**TRY IT:**
Output each record exactly. Leave none out.

**Collected data entries:**
╔══

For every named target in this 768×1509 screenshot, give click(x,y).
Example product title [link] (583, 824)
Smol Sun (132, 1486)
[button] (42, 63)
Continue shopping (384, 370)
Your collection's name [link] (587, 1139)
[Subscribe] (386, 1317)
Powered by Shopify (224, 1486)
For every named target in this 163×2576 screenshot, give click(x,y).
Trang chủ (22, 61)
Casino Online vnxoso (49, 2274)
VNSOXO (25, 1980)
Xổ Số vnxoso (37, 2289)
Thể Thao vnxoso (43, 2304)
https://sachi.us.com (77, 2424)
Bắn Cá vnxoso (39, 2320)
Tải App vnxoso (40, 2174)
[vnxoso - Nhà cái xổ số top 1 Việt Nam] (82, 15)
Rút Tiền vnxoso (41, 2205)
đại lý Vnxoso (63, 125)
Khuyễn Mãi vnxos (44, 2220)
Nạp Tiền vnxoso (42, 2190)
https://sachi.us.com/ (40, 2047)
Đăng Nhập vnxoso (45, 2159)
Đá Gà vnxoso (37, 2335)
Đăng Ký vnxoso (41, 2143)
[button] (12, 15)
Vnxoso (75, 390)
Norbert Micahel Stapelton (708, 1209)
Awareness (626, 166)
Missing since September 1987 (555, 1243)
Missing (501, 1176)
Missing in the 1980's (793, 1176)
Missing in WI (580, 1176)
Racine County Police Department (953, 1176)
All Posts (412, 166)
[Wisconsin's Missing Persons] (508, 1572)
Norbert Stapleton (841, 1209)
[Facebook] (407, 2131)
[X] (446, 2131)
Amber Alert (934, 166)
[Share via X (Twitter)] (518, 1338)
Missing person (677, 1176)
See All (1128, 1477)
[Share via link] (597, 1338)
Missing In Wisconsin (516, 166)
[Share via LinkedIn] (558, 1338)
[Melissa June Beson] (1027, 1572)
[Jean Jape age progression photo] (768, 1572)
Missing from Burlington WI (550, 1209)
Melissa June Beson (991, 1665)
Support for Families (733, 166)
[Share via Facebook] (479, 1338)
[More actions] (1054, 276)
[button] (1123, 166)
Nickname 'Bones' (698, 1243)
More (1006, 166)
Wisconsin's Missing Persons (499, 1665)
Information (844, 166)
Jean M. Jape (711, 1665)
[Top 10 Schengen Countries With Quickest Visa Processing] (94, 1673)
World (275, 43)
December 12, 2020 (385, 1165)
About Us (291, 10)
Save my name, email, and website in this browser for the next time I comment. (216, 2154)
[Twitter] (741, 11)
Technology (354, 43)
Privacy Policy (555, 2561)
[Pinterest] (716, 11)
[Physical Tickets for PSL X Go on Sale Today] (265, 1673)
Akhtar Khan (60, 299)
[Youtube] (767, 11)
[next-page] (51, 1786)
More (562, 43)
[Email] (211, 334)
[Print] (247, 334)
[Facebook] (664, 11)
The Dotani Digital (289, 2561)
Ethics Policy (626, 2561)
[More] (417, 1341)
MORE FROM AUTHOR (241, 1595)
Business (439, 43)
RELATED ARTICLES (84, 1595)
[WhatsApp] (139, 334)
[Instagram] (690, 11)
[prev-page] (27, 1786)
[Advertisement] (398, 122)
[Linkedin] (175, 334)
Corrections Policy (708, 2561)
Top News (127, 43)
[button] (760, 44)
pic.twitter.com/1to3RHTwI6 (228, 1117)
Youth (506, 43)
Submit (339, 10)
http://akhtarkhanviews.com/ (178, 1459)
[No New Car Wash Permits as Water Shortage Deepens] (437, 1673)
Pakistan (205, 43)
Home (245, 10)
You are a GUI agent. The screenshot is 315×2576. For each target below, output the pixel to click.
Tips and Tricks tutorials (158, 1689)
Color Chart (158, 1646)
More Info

╚══

**TASK OUTPUT:**
For every named target in this 768×1509 screenshot, give click(x,y).
Example product title [link] (583, 824)
Smol Sun (132, 1486)
[button] (42, 63)
Continue shopping (384, 370)
Your collection's name [link] (587, 1139)
[Subscribe] (386, 1317)
Powered by Shopify (224, 1486)
For every named target in this 163×2576 screenshot, give click(x,y).
Trang chủ (22, 61)
Casino Online vnxoso (49, 2274)
VNSOXO (25, 1980)
Xổ Số vnxoso (37, 2289)
Thể Thao vnxoso (43, 2304)
https://sachi.us.com (77, 2424)
Bắn Cá vnxoso (39, 2320)
Tải App vnxoso (40, 2174)
[vnxoso - Nhà cái xổ số top 1 Việt Nam] (82, 15)
Rút Tiền vnxoso (41, 2205)
đại lý Vnxoso (63, 125)
Khuyễn Mãi vnxos (44, 2220)
Nạp Tiền vnxoso (42, 2190)
https://sachi.us.com/ (40, 2047)
Đăng Nhập vnxoso (45, 2159)
Đá Gà vnxoso (37, 2335)
Đăng Ký vnxoso (41, 2143)
[button] (12, 15)
Vnxoso (75, 390)
Norbert Micahel Stapelton (708, 1209)
Awareness (626, 166)
Missing since September 1987 (555, 1243)
Missing (501, 1176)
Missing in the 1980's (793, 1176)
Missing in WI (580, 1176)
Racine County Police Department (953, 1176)
All Posts (412, 166)
[Wisconsin's Missing Persons] (508, 1572)
Norbert Stapleton (841, 1209)
[Facebook] (407, 2131)
[X] (446, 2131)
Amber Alert (934, 166)
[Share via X (Twitter)] (518, 1338)
Missing person (677, 1176)
See All (1128, 1477)
[Share via link] (597, 1338)
Missing In Wisconsin (516, 166)
[Share via LinkedIn] (558, 1338)
[Melissa June Beson] (1027, 1572)
[Jean Jape age progression photo] (768, 1572)
Missing from Burlington WI (550, 1209)
Melissa June Beson (991, 1665)
Support for Families (733, 166)
[Share via Facebook] (479, 1338)
[More actions] (1054, 276)
[button] (1123, 166)
Nickname 'Bones' (698, 1243)
More (1006, 166)
Wisconsin's Missing Persons (499, 1665)
Information (844, 166)
Jean M. Jape (711, 1665)
[Top 10 Schengen Countries With Quickest Visa Processing] (94, 1673)
World (275, 43)
December 12, 2020 (385, 1165)
About Us (291, 10)
Save my name, email, and website in this browser for the next time I comment. (216, 2154)
[Twitter] (741, 11)
Technology (354, 43)
Privacy Policy (555, 2561)
[Pinterest] (716, 11)
[Physical Tickets for PSL X Go on Sale Today] (265, 1673)
Akhtar Khan (60, 299)
[Youtube] (767, 11)
[next-page] (51, 1786)
More (562, 43)
[Email] (211, 334)
[Print] (247, 334)
[Facebook] (664, 11)
The Dotani Digital (289, 2561)
Ethics Policy (626, 2561)
[More] (417, 1341)
MORE FROM AUTHOR (241, 1595)
Business (439, 43)
RELATED ARTICLES (84, 1595)
[WhatsApp] (139, 334)
[Instagram] (690, 11)
[prev-page] (27, 1786)
[Advertisement] (398, 122)
[Linkedin] (175, 334)
Corrections Policy (708, 2561)
Top News (127, 43)
[button] (760, 44)
pic.twitter.com/1to3RHTwI6 (228, 1117)
Youth (506, 43)
Submit (339, 10)
http://akhtarkhanviews.com/ (178, 1459)
[No New Car Wash Permits as Water Shortage Deepens] (437, 1673)
Pakistan (205, 43)
Home (245, 10)
You are a GUI agent. The screenshot is 315×2576. For each target below, output the pixel to click.
Tips and Tricks tutorials (158, 1689)
Color Chart (158, 1646)
More Info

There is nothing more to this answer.